» **Problem**:
Write the records below out again. Match them exactly.
----------------------------------------
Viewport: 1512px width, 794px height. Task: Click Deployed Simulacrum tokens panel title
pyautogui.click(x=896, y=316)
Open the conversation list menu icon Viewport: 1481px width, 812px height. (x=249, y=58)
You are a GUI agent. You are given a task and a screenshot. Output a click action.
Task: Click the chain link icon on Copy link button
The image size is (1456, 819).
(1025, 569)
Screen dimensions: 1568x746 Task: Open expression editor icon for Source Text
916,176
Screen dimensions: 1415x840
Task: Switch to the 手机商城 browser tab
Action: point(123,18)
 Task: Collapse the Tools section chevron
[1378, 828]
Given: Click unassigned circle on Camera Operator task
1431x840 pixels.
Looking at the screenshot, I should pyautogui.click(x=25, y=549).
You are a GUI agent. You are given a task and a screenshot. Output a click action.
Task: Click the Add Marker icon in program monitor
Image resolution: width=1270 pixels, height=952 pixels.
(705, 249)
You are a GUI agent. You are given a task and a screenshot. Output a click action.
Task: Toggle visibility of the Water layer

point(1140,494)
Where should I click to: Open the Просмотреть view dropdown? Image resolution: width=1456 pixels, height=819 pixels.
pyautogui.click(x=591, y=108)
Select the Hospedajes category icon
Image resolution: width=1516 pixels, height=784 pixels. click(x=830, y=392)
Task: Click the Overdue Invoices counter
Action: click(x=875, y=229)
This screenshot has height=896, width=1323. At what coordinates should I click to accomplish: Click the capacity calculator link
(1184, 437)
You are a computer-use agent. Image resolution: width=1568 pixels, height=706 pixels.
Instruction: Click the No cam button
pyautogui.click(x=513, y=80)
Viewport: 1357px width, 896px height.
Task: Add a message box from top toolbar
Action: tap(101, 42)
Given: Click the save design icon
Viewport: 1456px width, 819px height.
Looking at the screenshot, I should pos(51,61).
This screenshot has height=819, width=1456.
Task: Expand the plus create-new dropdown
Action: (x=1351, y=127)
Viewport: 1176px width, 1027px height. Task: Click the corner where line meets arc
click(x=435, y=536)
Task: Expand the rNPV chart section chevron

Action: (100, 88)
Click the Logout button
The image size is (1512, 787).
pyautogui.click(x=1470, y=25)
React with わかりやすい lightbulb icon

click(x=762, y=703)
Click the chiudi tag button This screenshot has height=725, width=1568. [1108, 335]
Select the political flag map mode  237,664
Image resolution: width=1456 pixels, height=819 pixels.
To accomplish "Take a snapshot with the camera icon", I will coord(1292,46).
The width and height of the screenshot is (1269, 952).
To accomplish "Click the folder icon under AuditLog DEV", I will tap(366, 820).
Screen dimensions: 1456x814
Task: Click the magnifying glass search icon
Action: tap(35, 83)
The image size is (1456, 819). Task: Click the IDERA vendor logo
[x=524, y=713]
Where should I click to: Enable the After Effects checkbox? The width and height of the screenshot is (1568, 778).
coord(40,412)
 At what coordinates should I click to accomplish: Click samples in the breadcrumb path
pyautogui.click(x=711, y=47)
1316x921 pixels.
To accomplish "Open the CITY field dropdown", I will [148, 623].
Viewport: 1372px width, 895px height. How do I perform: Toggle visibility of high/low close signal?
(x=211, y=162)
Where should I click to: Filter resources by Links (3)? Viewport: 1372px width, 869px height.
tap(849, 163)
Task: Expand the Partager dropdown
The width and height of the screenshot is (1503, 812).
----------------------------------------
» **Reply to the exercise**:
Viewport: 1512px width, 794px height. Task: Click Deployed Simulacrum tokens panel title
pyautogui.click(x=896, y=316)
Open the conversation list menu icon Viewport: 1481px width, 812px height. (x=249, y=58)
You are a GUI agent. You are given a task and a screenshot. Output a click action.
Task: Click the chain link icon on Copy link button
The image size is (1456, 819).
(1025, 569)
Screen dimensions: 1568x746 Task: Open expression editor icon for Source Text
916,176
Screen dimensions: 1415x840
Task: Switch to the 手机商城 browser tab
Action: point(123,18)
 Task: Collapse the Tools section chevron
[1378, 828]
Given: Click unassigned circle on Camera Operator task
1431x840 pixels.
Looking at the screenshot, I should pyautogui.click(x=25, y=549).
You are a GUI agent. You are given a task and a screenshot. Output a click action.
Task: Click the Add Marker icon in program monitor
Image resolution: width=1270 pixels, height=952 pixels.
(705, 249)
You are a GUI agent. You are given a task and a screenshot. Output a click action.
Task: Toggle visibility of the Water layer

point(1140,494)
Where should I click to: Open the Просмотреть view dropdown? Image resolution: width=1456 pixels, height=819 pixels.
pyautogui.click(x=591, y=108)
Select the Hospedajes category icon
Image resolution: width=1516 pixels, height=784 pixels. click(x=830, y=392)
Task: Click the Overdue Invoices counter
Action: click(x=875, y=229)
This screenshot has height=896, width=1323. At what coordinates should I click to accomplish: Click the capacity calculator link
(1184, 437)
You are a computer-use agent. Image resolution: width=1568 pixels, height=706 pixels.
Instruction: Click the No cam button
pyautogui.click(x=513, y=80)
Viewport: 1357px width, 896px height.
Task: Add a message box from top toolbar
Action: tap(101, 42)
Given: Click the save design icon
Viewport: 1456px width, 819px height.
Looking at the screenshot, I should pos(51,61).
This screenshot has height=819, width=1456.
Task: Expand the plus create-new dropdown
Action: (x=1351, y=127)
Viewport: 1176px width, 1027px height. Task: Click the corner where line meets arc
click(x=435, y=536)
Task: Expand the rNPV chart section chevron

Action: (100, 88)
Click the Logout button
The image size is (1512, 787).
pyautogui.click(x=1470, y=25)
React with わかりやすい lightbulb icon

click(x=762, y=703)
Click the chiudi tag button This screenshot has height=725, width=1568. [1108, 335]
Select the political flag map mode  237,664
Image resolution: width=1456 pixels, height=819 pixels.
To accomplish "Take a snapshot with the camera icon", I will coord(1292,46).
The width and height of the screenshot is (1269, 952).
To accomplish "Click the folder icon under AuditLog DEV", I will tap(366, 820).
Screen dimensions: 1456x814
Task: Click the magnifying glass search icon
Action: tap(35, 83)
The image size is (1456, 819). Task: Click the IDERA vendor logo
[x=524, y=713]
Where should I click to: Enable the After Effects checkbox? The width and height of the screenshot is (1568, 778).
coord(40,412)
 At what coordinates should I click to accomplish: Click samples in the breadcrumb path
pyautogui.click(x=711, y=47)
1316x921 pixels.
To accomplish "Open the CITY field dropdown", I will [148, 623].
Viewport: 1372px width, 895px height. How do I perform: Toggle visibility of high/low close signal?
(x=211, y=162)
Where should I click to: Filter resources by Links (3)? Viewport: 1372px width, 869px height.
tap(849, 163)
Task: Expand the Partager dropdown
The width and height of the screenshot is (1503, 812).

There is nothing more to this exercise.